● **Problem statement**: Make an exact copy of the entries below.
(Input data)
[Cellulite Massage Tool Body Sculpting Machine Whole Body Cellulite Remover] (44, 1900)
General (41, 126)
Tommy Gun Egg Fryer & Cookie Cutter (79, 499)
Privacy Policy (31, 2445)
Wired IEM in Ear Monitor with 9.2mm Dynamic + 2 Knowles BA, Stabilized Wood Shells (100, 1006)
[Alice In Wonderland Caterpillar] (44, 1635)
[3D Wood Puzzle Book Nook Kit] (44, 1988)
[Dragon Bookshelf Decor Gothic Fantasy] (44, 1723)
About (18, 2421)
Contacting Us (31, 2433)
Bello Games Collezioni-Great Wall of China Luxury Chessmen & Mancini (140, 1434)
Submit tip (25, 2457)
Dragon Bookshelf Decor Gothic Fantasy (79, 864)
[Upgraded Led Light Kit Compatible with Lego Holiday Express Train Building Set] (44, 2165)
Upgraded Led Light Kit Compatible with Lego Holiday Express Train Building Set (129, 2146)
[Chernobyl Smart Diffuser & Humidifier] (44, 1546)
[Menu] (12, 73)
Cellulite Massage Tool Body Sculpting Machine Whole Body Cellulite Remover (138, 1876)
(End Input data)
● **Response area**:
[Cellulite Massage Tool Body Sculpting Machine Whole Body Cellulite Remover] (44, 1900)
General (41, 126)
Tommy Gun Egg Fryer & Cookie Cutter (79, 499)
Privacy Policy (31, 2445)
Wired IEM in Ear Monitor with 9.2mm Dynamic + 2 Knowles BA, Stabilized Wood Shells (100, 1006)
[Alice In Wonderland Caterpillar] (44, 1635)
[3D Wood Puzzle Book Nook Kit] (44, 1988)
[Dragon Bookshelf Decor Gothic Fantasy] (44, 1723)
About (18, 2421)
Contacting Us (31, 2433)
Bello Games Collezioni-Great Wall of China Luxury Chessmen & Mancini (140, 1434)
Submit tip (25, 2457)
Dragon Bookshelf Decor Gothic Fantasy (79, 864)
[Upgraded Led Light Kit Compatible with Lego Holiday Express Train Building Set] (44, 2165)
Upgraded Led Light Kit Compatible with Lego Holiday Express Train Building Set (129, 2146)
[Chernobyl Smart Diffuser & Humidifier] (44, 1546)
[Menu] (12, 73)
Cellulite Massage Tool Body Sculpting Machine Whole Body Cellulite Remover (138, 1876)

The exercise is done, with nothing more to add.